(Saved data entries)
○ ○ ○ ○ ○ ○ ○
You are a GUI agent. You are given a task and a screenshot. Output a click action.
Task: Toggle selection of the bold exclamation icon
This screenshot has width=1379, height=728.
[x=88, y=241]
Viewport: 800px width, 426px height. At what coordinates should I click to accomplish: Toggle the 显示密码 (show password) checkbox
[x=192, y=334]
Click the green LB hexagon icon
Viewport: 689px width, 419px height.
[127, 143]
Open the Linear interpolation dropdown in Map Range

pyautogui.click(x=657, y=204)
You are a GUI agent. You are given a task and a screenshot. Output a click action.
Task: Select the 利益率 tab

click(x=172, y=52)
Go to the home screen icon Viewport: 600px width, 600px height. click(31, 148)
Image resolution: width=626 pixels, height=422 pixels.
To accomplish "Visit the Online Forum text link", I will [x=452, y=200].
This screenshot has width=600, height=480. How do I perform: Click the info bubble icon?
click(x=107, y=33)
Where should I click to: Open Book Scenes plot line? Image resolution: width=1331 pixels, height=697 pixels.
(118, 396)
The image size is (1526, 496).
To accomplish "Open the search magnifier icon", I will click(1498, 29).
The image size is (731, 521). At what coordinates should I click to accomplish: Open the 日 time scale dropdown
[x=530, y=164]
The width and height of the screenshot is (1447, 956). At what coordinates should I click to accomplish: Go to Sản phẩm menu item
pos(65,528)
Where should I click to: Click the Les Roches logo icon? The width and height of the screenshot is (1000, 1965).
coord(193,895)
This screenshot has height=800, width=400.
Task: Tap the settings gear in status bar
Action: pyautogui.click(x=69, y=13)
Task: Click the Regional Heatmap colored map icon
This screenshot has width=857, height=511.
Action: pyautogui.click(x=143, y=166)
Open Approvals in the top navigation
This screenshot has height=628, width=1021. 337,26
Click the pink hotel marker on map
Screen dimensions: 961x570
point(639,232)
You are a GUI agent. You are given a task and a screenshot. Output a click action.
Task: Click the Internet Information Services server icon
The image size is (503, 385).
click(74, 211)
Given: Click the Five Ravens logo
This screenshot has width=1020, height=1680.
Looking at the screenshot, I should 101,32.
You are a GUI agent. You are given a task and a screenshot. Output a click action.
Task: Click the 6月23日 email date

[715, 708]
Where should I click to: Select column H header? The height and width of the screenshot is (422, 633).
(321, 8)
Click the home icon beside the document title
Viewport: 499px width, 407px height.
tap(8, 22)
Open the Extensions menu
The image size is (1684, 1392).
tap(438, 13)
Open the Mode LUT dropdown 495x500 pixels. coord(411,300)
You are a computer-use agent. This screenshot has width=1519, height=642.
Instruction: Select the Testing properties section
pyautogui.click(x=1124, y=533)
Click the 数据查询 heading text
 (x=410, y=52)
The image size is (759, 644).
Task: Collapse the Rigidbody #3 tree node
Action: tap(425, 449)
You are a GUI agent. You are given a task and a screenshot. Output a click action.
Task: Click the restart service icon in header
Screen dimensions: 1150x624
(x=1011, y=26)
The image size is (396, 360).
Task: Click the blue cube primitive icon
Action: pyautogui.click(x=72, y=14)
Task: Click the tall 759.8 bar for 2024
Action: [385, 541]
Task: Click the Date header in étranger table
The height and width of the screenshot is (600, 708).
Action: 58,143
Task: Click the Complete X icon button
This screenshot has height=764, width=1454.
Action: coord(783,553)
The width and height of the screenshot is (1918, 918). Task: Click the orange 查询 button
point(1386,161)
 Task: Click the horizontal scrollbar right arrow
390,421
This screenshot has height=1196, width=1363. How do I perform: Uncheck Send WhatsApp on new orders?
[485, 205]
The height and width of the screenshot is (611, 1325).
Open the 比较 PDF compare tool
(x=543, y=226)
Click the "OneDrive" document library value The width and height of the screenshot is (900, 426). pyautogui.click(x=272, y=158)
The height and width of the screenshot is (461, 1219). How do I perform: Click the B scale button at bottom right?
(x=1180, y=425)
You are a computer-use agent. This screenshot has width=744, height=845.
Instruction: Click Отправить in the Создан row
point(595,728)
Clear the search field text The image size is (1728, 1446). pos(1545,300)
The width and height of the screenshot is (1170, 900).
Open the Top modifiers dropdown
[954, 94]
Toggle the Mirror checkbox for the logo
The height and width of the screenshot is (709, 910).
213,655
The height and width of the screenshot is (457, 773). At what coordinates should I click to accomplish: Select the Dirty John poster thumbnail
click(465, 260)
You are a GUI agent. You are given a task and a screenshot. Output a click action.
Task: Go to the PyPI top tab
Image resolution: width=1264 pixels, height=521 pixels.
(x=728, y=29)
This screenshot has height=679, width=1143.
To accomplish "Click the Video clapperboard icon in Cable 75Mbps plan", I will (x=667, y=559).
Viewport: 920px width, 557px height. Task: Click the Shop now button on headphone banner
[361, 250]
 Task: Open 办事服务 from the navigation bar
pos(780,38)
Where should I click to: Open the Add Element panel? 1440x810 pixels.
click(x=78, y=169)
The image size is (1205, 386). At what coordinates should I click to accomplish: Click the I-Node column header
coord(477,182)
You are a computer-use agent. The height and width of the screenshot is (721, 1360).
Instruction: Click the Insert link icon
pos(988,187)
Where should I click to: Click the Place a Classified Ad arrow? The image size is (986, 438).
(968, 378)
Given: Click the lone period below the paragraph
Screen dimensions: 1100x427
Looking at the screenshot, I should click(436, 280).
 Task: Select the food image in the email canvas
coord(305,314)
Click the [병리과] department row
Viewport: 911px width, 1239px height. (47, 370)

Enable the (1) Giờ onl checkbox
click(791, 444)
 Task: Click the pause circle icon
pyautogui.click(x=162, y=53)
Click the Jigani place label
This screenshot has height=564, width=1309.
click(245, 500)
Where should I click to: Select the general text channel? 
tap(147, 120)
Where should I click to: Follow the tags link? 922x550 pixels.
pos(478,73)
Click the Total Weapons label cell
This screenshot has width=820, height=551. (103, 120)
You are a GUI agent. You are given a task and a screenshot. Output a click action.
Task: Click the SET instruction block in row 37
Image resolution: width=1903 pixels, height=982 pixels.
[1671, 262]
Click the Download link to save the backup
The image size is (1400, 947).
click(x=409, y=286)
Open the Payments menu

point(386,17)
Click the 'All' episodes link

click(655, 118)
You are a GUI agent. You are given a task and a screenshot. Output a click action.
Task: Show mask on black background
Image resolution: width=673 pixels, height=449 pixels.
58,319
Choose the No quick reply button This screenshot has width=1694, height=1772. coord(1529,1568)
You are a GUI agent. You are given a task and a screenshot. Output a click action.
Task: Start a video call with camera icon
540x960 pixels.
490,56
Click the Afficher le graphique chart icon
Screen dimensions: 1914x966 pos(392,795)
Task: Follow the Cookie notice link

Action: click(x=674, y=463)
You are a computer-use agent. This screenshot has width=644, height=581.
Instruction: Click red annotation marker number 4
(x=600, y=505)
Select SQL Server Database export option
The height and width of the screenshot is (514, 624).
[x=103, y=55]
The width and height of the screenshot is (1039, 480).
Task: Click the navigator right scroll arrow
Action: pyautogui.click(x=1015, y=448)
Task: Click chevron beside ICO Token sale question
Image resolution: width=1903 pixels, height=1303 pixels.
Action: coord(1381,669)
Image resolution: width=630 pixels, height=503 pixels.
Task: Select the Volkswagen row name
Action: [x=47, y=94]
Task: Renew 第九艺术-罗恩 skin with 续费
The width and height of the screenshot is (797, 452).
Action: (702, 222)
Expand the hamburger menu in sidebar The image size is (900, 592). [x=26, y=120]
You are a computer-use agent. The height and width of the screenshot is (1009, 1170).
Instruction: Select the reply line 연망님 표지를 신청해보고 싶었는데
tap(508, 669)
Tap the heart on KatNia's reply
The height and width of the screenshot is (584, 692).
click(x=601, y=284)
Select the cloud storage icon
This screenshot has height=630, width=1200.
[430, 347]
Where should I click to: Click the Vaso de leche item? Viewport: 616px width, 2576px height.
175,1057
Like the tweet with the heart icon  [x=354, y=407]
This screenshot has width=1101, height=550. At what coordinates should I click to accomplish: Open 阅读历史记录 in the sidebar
○ ○ ○ ○ ○ ○ ○
(AIM OF THE TASK): Your answer should be the exact lines above from the one with "has width=1519, height=642." through the one with "Task: Click the restart", both included, and nothing besides.

(TASK RESULT):
You are a computer-use agent. This screenshot has width=1519, height=642.
Instruction: Select the Testing properties section
pyautogui.click(x=1124, y=533)
Click the 数据查询 heading text
 (x=410, y=52)
The image size is (759, 644).
Task: Collapse the Rigidbody #3 tree node
Action: tap(425, 449)
You are a GUI agent. You are given a task and a screenshot. Output a click action.
Task: Click the restart service icon in header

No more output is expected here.